余程急ぎの仕事でもあればともかく、オリンピックとMLBのワールドシリーズ、それに巨人が負けそうな日本シリーズは、テレビの前に座り込んでしまう。

開会式で聖火台が、点火した途端にムクムクと鎌首をもたげて、直立したのに俺は仰天した。
「見たか?あれは勃起だぞ。最近うつ向きっ放しの俺のモノも、先っちょに火をつければ、威勢よく天に聳え立つかもしれねぇ」と、その日のデスクだったデイリースポーツの岡本さんに、浅ましくも雄雄しく俺が吼えたら、ベテランの新聞記者は少しも騒がず、「究極のSMですね。火遊びして、おねしょなんかしないように……」と、呆れて呟いたのが可笑しくて哀しい。
ニュートンはリンゴが枝から落ちるのを見て、万有引力の法則を発見したし、俺はアテネの聖火台が勃起したのを見てバイアグラ代を節約したんだ。
岡本さんは、もう十五年も俺を担当してくれている素晴らしい男だが、発明がせいぜいで 発見は出来ない。
しかし今日の朝刊に、勃起という科学的な言葉は使わずに岡本さんは、実にうまくそそり立った聖火台を書いてくれる。
偉大な物理学者ポ・アンカレは、「発明は研究により発見は直感による」と、発見を賞賛しているんだ。

勃起した聖火台をマジマジと見てしまった、日本の女子チームは総崩れになったのだから、これはギリシャの謀略だったのに違いないと、世界でただ独り、安部譲二だけが思った。
グラウンドホッケーの選手はスティックを握る手が震え、バレーボールは巨きなボールに毛が生えて見えたから、思わず股をすぼめ、バスケットボールはゴールリングが小さく見えて試合にならなかった。

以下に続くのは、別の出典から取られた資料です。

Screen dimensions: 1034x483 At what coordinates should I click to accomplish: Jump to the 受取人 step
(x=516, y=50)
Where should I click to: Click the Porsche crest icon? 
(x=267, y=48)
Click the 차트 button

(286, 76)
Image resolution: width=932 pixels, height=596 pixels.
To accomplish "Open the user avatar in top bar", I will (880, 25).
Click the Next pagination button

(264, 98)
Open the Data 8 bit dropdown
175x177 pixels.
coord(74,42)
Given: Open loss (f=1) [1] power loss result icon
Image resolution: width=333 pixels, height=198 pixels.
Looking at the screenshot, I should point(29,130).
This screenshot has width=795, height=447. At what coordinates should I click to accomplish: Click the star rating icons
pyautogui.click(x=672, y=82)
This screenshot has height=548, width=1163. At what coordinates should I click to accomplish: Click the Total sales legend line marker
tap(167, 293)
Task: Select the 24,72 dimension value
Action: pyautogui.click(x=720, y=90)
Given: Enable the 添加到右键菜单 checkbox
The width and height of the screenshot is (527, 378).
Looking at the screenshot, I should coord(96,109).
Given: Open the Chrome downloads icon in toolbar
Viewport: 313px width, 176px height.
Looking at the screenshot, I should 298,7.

ソフトボールチームも、普段は練習で日に五百回も振っているバットが、緒戦のその日に限って幼稚園児用みたいに、細くて短く思えたようで、なんとノーヒットで涙を呑んだ。
俺を感動させたのは、女子サッカーチームだ。
聖火台を見る前はスエーデンに勝ったのに、見た途端にナイジェリアに負けたのだが、感動は勝ち負けに関係ない。

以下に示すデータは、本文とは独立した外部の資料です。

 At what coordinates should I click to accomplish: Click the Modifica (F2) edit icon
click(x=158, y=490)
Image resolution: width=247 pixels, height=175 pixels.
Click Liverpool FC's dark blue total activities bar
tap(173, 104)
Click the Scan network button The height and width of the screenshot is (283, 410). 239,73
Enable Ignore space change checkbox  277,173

勝つと自動的に感動し、負けるとガッカリするのは、ナベツネとバカなテレビ屋の小僧共だけだ。
日本チームは九十分、凄いスタミナで走りまくった。 ナイジェリアに当たり負けもせず、最後までスピードも闘志もドロップしない。
こんなことは余程、苦しい練習を積まないと身につかないことだと俺は知っているから、それだけでウルウルしてしまうんだ。
感動は意外なところにある。俺は冬季大会でカーリングに感動し、シドニーではソフトボールに涙を流して、そして再び、林家ペーみたいな髪をした選手が活躍する女子サッカーに痺れた。
八月十五日は、いいことがある日だと、またもや俺は真理を発見したんだ。